[EM] Seized by an idea - my changed views

James Gilmour jgilmour at globalnet.co.uk
Mon Jul 29 03:17:08 PDT 2002

> -----Original Message-----
> From: Joe Weinstein [mailto:jweins123 at hotmail.com]
> James worries about infringing on rights or anyhow desires of some citizens
> not to be bothered with full participation in decision-making, even for a
> few days every few years.  I don't want to get into arguments over whether
> government has a 'right' to draft every citizen into a bare minimum of
> equal-burden-sharing service.

I think you are still looking at this world upside-down, which a little surprising, given the view you are promoting.  The
government has no rights.  It has (should have ?) only the rights and powers that we, the people, give it.

That is (was) true at least in the USA, where "the people" or some representatives came together and agreed and wrote a constitution
(that has been amended from time to time).  In the UK all power and rights resided in the monarch and our history is one of "the
people" continually fighting the monarch to wrest away more and more of those powers.  That's why the Pilgrim Fathers left England
and went to what is now the USA and made sure the "new" country operated in a very different way from the old.  Although the monarch
per se no longer holds those powers, our constitutional "monarch in parliament" in effect gives all those powers to the Prime
Minister of the day.  That's why Tony Blair can act in such a presidential way with very little real check on what he does.

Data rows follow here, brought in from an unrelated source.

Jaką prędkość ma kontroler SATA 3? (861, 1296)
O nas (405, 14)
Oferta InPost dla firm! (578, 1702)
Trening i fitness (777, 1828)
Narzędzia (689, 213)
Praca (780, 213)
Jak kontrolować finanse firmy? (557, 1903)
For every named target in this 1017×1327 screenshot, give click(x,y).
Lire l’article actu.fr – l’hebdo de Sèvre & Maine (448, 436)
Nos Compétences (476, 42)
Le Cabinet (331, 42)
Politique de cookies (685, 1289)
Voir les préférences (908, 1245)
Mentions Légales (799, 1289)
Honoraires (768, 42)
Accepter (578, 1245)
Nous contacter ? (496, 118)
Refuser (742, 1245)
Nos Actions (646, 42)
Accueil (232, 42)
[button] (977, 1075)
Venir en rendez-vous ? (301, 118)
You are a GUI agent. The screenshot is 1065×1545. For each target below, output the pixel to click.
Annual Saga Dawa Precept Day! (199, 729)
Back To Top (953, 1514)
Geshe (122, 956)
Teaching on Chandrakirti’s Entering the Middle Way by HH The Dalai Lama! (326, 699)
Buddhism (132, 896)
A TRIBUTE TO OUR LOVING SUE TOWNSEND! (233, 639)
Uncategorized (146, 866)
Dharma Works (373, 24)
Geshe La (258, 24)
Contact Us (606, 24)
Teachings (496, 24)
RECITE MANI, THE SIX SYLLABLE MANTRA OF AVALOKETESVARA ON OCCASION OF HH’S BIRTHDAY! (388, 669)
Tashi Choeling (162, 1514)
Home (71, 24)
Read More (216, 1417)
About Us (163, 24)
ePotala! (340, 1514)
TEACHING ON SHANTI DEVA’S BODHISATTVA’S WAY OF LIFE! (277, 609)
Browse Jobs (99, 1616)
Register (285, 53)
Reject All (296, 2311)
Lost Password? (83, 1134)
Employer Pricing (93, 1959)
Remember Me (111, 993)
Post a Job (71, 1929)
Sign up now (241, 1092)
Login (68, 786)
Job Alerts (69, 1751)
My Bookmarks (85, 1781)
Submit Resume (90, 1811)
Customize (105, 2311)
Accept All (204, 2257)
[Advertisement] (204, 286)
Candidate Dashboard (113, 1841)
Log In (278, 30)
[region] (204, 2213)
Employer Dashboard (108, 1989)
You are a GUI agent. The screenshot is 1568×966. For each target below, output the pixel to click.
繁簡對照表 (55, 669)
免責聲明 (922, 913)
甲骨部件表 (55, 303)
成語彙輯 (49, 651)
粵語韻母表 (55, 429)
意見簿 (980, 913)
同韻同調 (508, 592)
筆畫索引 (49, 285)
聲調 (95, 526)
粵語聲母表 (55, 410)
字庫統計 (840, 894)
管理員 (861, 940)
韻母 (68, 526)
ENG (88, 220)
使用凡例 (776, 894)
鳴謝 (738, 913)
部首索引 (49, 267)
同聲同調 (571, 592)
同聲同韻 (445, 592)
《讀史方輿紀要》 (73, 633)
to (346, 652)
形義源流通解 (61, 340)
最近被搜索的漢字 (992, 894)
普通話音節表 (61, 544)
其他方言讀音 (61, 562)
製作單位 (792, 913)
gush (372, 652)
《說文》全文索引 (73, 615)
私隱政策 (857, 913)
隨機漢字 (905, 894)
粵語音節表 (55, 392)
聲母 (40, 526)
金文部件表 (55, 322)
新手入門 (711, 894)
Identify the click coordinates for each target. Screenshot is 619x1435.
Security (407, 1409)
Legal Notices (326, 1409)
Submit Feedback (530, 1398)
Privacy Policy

But back to the main point.  I wasn't so much concerned with what "the government" has the right to demand of us, but rather what
we, as members of our communities, at all the various levels of community, from street to nation, might reasonably be allowed to
demand of one another.  I may think it would be "better" if everyone in the relevant community did indeed participate, and
participate very fully, but do I have the right to expect or demand that of the other members of my community?  Do they have the
right to opt out, with the proviso that they accept the consequences?